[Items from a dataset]

━━━━

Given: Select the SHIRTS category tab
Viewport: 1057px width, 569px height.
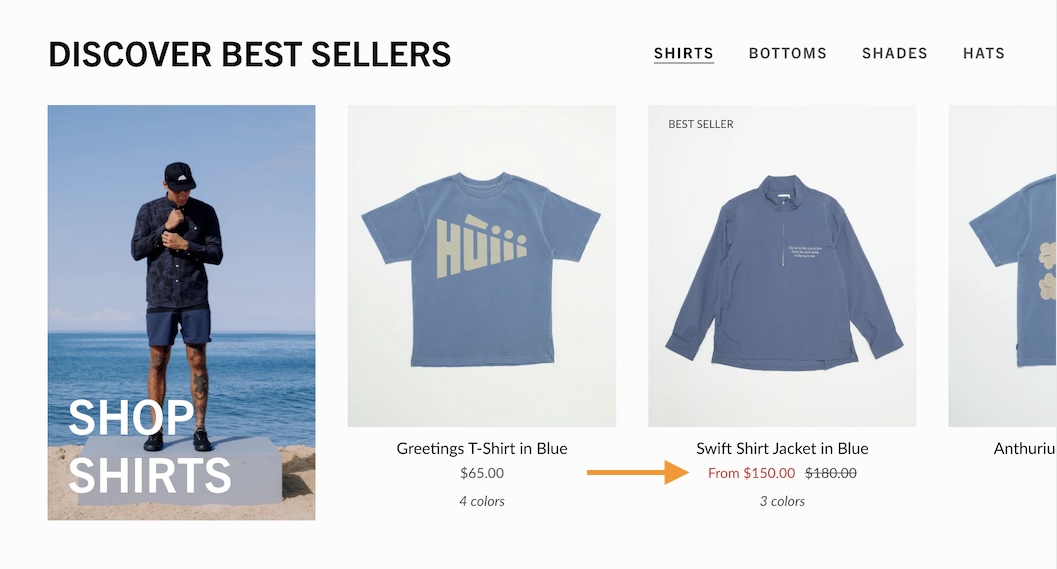Looking at the screenshot, I should [x=683, y=53].
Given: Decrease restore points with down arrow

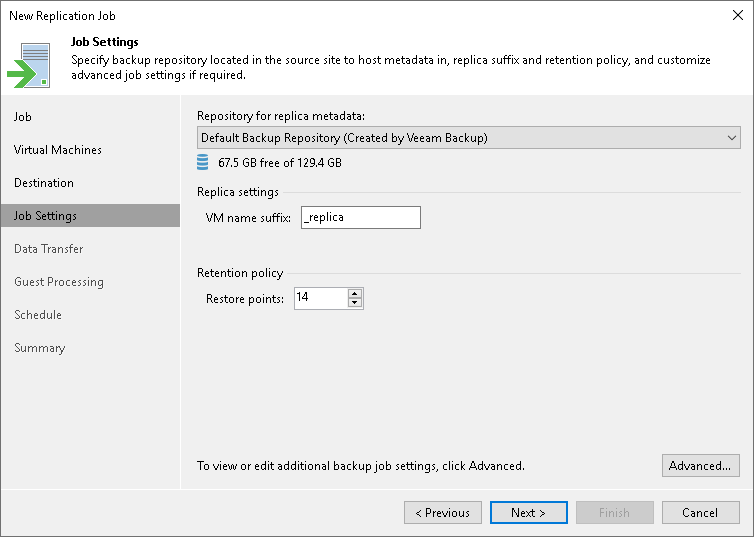Looking at the screenshot, I should (355, 303).
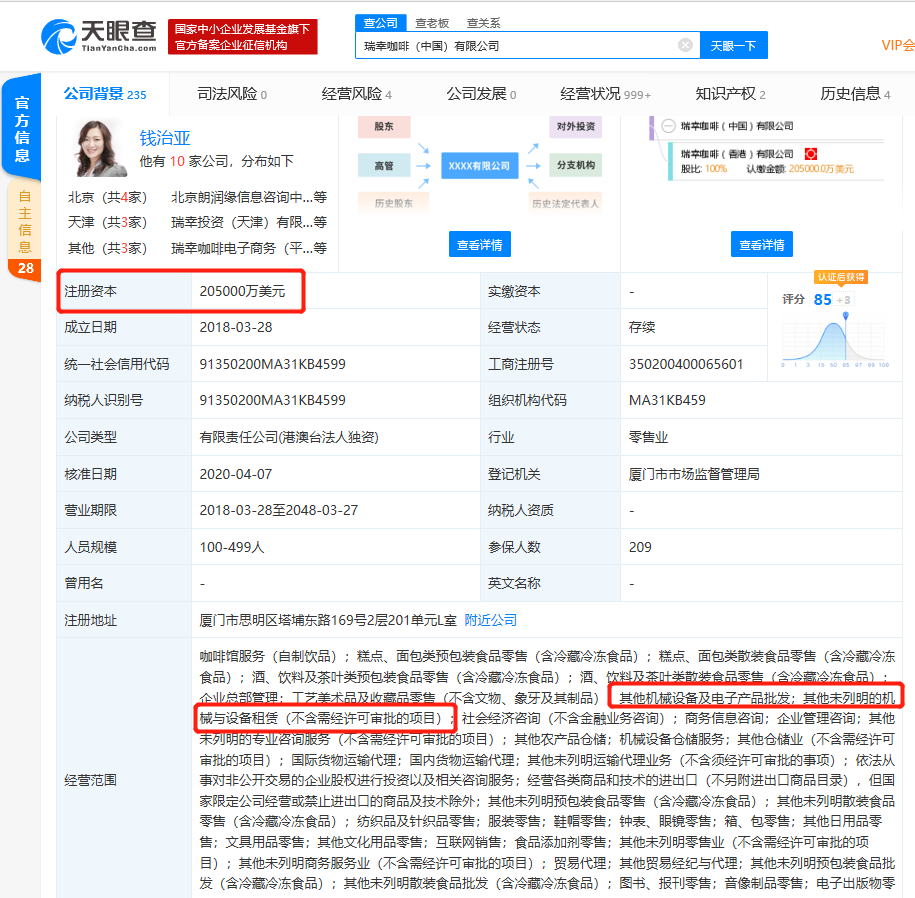Click the score marker on the rating chart
This screenshot has width=915, height=898.
[x=846, y=317]
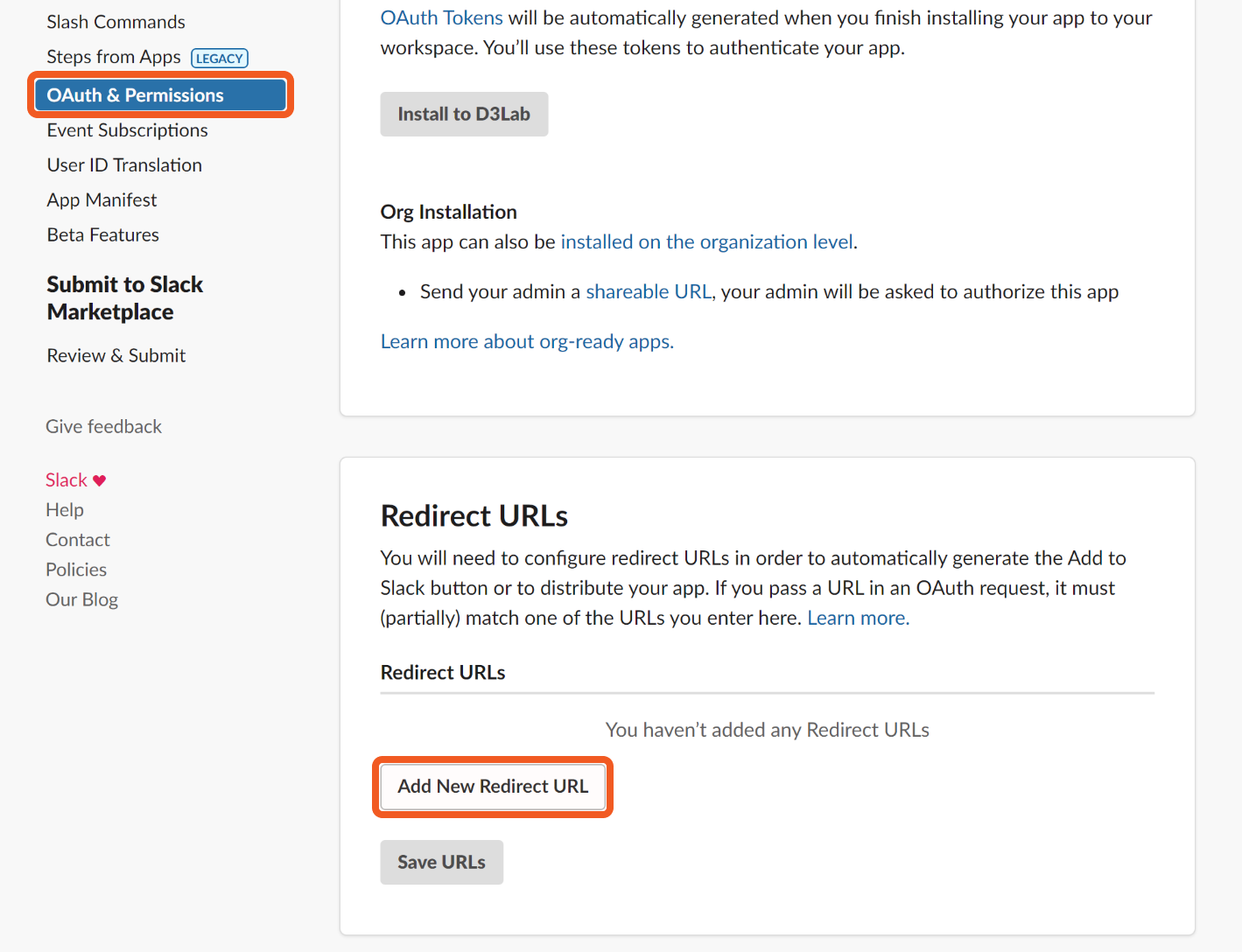Open the App Manifest page
Screen dimensions: 1242x952
click(102, 200)
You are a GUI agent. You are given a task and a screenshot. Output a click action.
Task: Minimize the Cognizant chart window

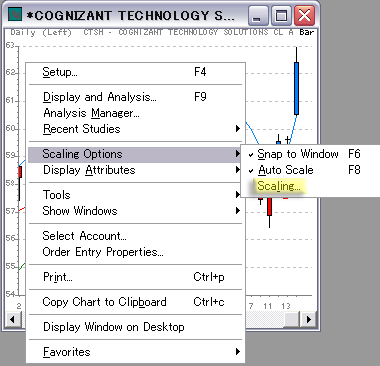pos(257,15)
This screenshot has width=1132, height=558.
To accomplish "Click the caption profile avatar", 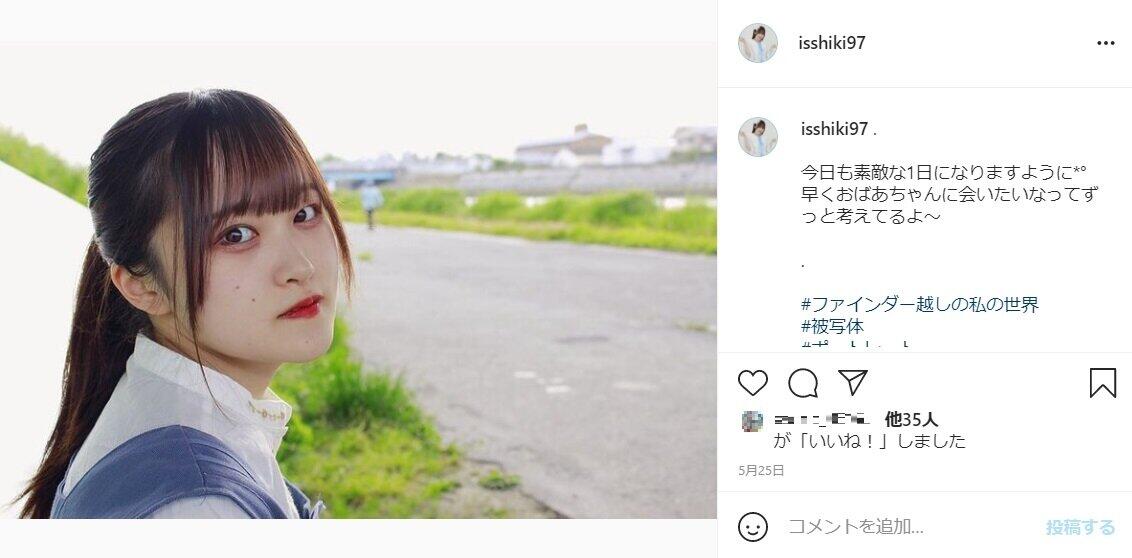I will click(757, 137).
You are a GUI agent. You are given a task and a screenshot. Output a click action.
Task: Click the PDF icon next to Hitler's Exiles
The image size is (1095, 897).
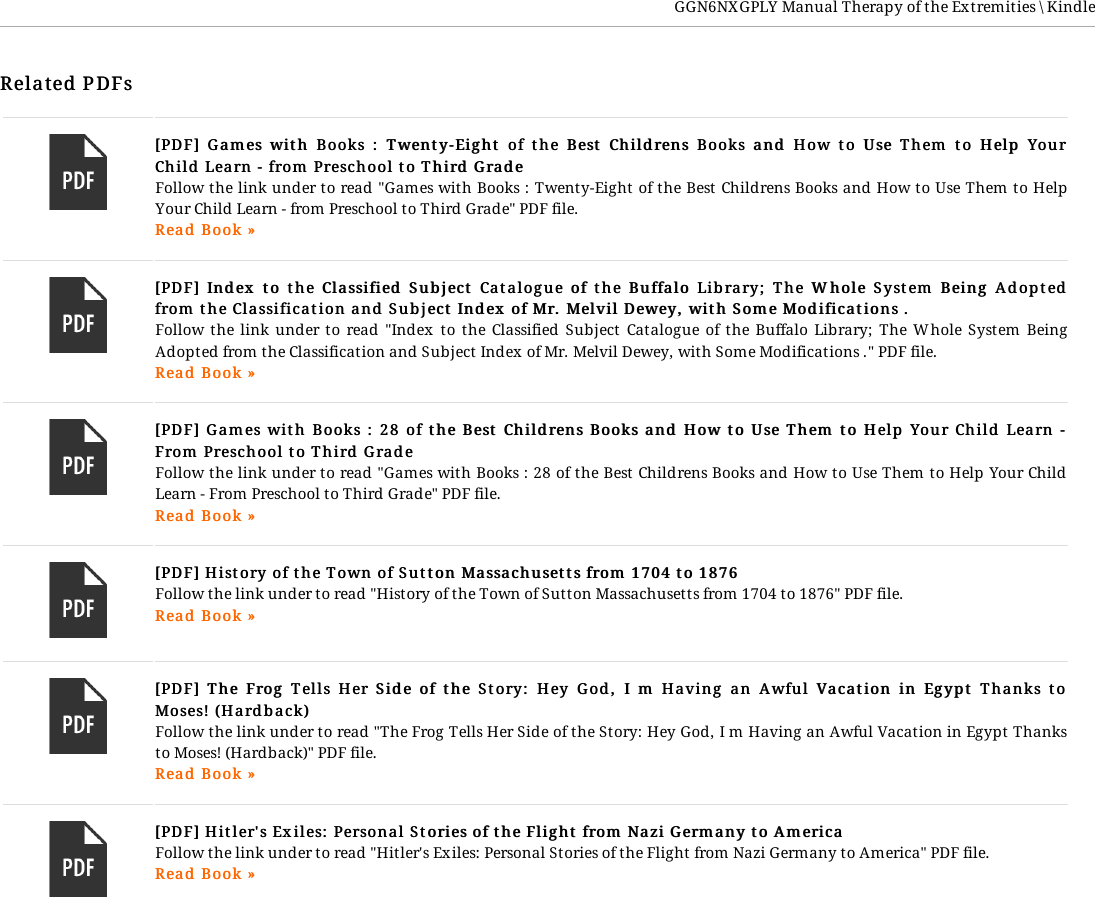tap(78, 859)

━━━━

**WORK TASK**. The answer must be an exact copy of the lines above, from the start of the records through the line with "This screenshot has width=1132, height=558.", and of nothing else; no pictures belong in it.

**EXERCISE RESULT**.
Given: Select the SHIRTS category tab
Viewport: 1057px width, 569px height.
Looking at the screenshot, I should [x=683, y=53].
Given: Decrease restore points with down arrow

Looking at the screenshot, I should (355, 303).
Click the score marker on the rating chart
This screenshot has width=915, height=898.
[x=846, y=317]
Open the App Manifest page
Screen dimensions: 1242x952
click(102, 200)
You are a GUI agent. You are given a task and a screenshot. Output a click action.
Task: Minimize the Cognizant chart window

pos(257,15)
This screenshot has width=1132, height=558.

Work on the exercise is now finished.